I wasn’t much impressed with Issue 1 or Issue 2, but this one really pulls the story together. It’s like the frayed threads of the storyline have come together and it now feels more cohesive. In addition, I love that this installment features three strong women working together: Princess Leia, Shara Bey, and Queen Soruna. And I am also pleased that the women are not portrayed as sexual objects. As a parent of two daughters, I understand how important it is to have strong women role models, and this graphic novel delivers that.
I really don’t have a whole lot more to say about this issue. It’s very plot-driven and would be hard to say more without giving spoilers, and I avoid spoilers at all costs. I will say that it is worth reading this arc. It really does seem to be setting the stage for the new film, which is only a month away. I can’t wait! My geek heart is all aflutter.
Thanks for stopping by, and be sure to read some cool stuff today.
This issue concludes the arc. It was short, but sweet. I love the way Leia is depicted as a strong female leader. As a father of two girls, I appreciate stories with strong women leaders. Girls need role models, and Leia is all that.
What stood out for me in this issue is the ideology of what constitutes Adreaanian strength. Strength is exhibited by how one responds to difficult situations. And as is asserted here, it is not through violence that we demonstrate our strength, but in our abstinence from turning to violence.
We are Alderaan. We answer rage with wisdom. We answer fear with imagination. We answer war with hope. We are, each of us, important.
Thanks for stopping by, and looking forward to the new Star Wars installment hitting theaters in December.
I’ve had this issue for a while and have only just gotten around to reading it. My expectations were somewhat high, since I have heard only good things about this. Happily, I was not disappointed.
This is the first of a five-issue miniseries focusing on Princess Leia. The tale begins where the original Star Wars film left off, at the ceremony where Leia presented Like, Han, and Chewbacca with awards.
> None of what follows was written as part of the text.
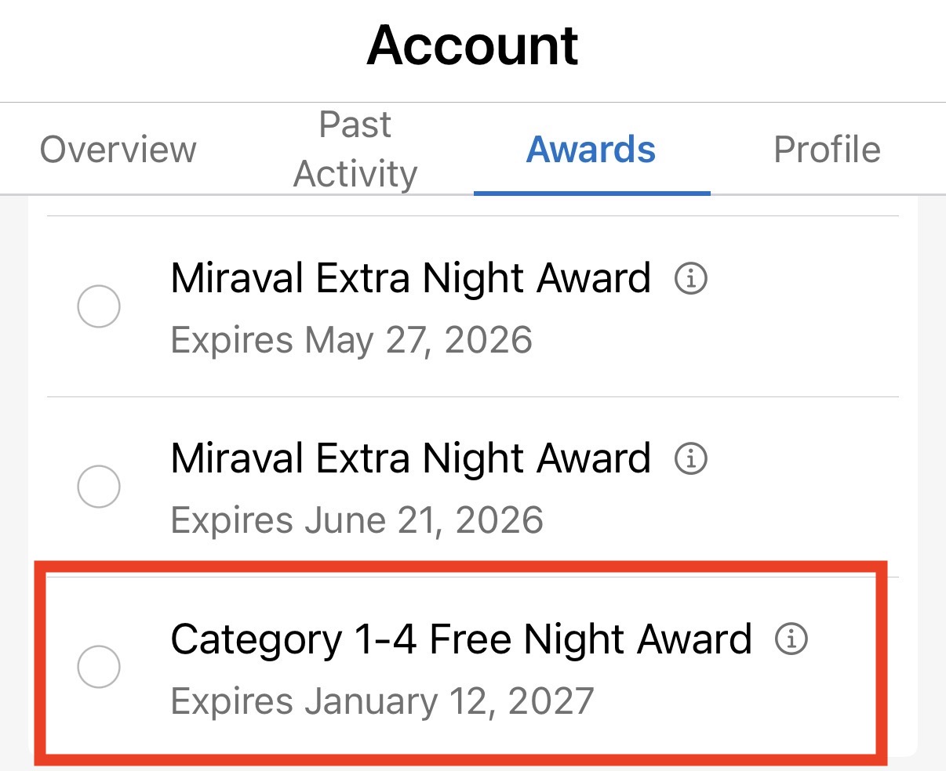The image size is (946, 771).
Task: Tap the expiration date under Category 1-4 award
Action: [x=384, y=700]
The members of the rebel alliance are critical of Leia. They view her as cold and heartless because she does not display the “appropriate” level of emotion over the loss of her parents.
Rebel 1: That’s all she has to say? Man, what’s with the Ice Princess?
Rebel 2: You know royals. They don’t show emotions to the plebes.
As I read this, I could not help thinking about Cordelia in King Lear, or about Mersault in Camus’ The Stranger. It is like people expect a show of emotion.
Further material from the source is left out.